| What you will do |
Present the lines from the one containing "Locate an element on the screen. The" through the one containing "resulted is located", both included, as a Markdown table with the columns Row and Line. Leave out blank lines.

-- Start of Excerpted records --

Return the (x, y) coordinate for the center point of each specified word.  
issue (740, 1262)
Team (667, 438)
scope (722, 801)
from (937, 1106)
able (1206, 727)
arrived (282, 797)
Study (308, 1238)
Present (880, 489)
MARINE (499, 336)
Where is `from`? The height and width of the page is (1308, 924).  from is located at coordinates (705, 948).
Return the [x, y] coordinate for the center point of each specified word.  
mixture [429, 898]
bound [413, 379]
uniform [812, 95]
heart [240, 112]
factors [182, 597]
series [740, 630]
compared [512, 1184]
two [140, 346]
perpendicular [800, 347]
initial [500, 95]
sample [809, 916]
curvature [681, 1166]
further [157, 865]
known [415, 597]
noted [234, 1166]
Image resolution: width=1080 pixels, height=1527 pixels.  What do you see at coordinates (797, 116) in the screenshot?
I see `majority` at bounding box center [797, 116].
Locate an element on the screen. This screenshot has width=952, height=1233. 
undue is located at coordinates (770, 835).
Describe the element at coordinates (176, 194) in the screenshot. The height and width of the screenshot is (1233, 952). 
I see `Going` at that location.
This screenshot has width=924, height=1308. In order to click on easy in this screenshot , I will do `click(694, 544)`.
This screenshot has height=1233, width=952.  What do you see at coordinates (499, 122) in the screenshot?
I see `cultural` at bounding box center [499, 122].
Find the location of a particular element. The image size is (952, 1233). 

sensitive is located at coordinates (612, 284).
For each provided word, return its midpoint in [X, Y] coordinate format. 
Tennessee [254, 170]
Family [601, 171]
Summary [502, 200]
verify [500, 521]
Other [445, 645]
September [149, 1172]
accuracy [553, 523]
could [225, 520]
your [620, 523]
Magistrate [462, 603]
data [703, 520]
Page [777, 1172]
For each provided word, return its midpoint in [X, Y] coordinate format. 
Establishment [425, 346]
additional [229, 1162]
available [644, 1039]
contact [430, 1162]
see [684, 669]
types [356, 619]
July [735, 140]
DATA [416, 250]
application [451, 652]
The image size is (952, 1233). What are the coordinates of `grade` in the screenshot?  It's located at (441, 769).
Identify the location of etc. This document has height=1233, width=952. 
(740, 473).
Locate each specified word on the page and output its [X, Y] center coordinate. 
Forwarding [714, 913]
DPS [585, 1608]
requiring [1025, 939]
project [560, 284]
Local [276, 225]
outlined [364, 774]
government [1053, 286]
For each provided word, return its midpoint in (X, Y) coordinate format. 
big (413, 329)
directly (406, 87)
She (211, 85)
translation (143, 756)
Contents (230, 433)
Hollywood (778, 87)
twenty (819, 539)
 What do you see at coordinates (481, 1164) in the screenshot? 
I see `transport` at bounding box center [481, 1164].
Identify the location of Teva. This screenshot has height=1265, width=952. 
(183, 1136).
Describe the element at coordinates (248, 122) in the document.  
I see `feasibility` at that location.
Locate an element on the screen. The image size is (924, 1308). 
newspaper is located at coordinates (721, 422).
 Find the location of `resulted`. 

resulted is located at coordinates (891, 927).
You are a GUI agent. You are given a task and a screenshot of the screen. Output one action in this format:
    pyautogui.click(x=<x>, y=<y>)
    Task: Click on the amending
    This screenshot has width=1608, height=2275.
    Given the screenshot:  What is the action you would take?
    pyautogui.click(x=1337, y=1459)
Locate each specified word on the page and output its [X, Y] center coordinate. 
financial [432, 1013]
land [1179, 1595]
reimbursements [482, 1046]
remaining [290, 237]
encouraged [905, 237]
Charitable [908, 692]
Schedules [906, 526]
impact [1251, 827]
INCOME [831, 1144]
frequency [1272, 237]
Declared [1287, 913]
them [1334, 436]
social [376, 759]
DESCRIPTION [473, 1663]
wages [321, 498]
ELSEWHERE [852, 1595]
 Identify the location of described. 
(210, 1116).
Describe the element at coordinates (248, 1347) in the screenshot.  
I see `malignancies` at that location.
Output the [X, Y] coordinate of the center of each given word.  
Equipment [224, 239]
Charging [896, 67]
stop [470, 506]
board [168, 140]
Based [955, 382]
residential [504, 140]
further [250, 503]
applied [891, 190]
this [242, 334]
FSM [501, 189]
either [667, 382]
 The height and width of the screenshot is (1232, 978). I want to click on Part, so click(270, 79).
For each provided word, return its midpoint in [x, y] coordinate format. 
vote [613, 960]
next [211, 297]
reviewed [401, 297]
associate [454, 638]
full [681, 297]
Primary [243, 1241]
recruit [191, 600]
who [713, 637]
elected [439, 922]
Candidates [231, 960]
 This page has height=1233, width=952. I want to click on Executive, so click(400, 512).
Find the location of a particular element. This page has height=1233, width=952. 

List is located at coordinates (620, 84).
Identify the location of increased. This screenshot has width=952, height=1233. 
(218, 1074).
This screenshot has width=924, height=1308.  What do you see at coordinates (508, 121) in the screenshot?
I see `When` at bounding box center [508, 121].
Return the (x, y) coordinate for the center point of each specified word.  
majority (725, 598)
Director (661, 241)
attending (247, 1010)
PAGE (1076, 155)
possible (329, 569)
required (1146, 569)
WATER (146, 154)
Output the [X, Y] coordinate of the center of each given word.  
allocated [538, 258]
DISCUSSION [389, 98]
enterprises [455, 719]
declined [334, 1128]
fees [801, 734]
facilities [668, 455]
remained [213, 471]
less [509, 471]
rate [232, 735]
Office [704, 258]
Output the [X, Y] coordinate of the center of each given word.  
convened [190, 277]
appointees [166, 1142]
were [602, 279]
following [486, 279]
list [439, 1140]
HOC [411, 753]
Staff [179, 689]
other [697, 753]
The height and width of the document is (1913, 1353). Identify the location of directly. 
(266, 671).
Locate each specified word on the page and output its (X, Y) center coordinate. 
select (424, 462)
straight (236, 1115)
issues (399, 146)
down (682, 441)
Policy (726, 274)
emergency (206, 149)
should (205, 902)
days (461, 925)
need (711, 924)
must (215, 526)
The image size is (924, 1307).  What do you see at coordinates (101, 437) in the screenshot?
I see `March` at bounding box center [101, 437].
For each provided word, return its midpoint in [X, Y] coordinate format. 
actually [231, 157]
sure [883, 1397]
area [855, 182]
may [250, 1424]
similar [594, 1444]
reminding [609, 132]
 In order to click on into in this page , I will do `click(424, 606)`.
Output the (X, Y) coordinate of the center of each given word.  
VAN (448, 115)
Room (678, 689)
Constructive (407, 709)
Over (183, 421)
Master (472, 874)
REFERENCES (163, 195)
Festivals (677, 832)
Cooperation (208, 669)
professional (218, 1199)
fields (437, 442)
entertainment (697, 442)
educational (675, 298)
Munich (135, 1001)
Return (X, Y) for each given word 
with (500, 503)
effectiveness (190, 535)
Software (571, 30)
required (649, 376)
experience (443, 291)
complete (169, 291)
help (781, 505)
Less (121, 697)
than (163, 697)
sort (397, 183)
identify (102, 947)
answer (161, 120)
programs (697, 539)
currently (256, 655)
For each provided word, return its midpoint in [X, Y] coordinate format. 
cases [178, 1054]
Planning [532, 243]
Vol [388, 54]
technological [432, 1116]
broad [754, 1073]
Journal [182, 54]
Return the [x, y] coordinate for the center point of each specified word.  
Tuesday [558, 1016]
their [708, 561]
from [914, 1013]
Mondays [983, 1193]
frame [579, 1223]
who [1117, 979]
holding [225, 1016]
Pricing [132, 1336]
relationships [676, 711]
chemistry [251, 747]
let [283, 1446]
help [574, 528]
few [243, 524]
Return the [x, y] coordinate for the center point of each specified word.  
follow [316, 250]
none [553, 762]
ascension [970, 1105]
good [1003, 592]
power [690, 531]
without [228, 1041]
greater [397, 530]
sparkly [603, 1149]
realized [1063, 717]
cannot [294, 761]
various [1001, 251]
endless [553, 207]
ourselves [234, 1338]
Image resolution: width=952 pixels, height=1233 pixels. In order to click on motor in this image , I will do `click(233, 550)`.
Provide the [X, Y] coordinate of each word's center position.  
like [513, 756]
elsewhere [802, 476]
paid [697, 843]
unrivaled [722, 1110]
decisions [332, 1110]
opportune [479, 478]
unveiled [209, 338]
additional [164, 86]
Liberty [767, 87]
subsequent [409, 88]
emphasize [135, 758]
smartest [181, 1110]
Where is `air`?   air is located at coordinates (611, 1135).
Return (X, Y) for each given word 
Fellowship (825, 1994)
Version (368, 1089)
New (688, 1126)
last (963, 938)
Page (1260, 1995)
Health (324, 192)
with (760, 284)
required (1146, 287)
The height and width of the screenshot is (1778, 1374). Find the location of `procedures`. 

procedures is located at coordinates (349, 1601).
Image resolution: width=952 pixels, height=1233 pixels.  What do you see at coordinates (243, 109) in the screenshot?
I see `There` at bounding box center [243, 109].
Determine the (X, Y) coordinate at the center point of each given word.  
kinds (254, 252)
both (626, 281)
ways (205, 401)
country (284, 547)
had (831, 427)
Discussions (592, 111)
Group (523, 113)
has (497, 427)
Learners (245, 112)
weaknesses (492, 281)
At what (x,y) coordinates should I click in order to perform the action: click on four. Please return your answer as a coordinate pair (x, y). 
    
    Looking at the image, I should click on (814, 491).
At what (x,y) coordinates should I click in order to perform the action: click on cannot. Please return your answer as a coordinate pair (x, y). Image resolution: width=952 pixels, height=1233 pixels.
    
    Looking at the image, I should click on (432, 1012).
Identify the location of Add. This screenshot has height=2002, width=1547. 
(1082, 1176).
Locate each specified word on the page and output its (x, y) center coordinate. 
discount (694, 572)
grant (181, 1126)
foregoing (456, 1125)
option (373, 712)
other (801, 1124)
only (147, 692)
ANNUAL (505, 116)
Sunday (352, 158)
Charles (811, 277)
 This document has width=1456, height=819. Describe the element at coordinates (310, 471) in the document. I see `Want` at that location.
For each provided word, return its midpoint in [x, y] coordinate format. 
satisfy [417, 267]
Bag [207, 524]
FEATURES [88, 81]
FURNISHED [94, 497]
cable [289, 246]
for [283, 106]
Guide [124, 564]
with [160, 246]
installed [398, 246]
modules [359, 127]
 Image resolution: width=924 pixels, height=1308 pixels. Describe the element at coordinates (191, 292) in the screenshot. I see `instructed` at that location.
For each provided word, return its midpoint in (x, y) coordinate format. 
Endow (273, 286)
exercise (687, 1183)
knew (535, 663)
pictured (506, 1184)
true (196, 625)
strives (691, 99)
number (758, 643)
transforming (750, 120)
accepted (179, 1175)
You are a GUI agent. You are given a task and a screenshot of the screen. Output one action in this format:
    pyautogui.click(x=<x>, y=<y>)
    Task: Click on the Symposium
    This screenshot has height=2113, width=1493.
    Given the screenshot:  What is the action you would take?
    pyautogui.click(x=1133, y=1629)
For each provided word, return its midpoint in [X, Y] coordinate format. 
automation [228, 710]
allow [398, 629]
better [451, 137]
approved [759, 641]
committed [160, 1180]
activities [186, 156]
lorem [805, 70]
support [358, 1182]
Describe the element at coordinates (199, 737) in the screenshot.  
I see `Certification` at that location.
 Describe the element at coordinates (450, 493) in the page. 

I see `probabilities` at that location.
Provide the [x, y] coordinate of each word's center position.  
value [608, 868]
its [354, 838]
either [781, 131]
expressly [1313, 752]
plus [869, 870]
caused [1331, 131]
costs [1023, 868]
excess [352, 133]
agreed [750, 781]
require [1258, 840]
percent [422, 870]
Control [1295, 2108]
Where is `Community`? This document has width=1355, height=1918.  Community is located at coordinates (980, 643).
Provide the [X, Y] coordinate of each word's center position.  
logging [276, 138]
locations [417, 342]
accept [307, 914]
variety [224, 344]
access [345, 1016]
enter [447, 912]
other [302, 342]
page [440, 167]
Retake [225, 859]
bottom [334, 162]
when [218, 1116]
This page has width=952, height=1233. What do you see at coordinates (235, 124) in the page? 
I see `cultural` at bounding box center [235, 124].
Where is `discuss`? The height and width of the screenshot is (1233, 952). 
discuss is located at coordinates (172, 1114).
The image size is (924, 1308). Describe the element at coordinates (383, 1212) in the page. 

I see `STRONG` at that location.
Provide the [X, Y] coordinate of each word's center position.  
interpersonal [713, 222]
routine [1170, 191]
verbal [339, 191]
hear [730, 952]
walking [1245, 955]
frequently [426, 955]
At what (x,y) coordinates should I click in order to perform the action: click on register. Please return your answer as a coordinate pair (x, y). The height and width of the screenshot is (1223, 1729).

-- End of Excerpted records --

| Correct result |
| Row | Line |
|---|---|
| 1 | Locate an element on the screen. The image size is (924, 1308).  |
| 2 | newspaper is located at coordinates (721, 422). |
| 3 |  Find the location of `resulted`.  |
| 4 | resulted is located at coordinates (891, 927). |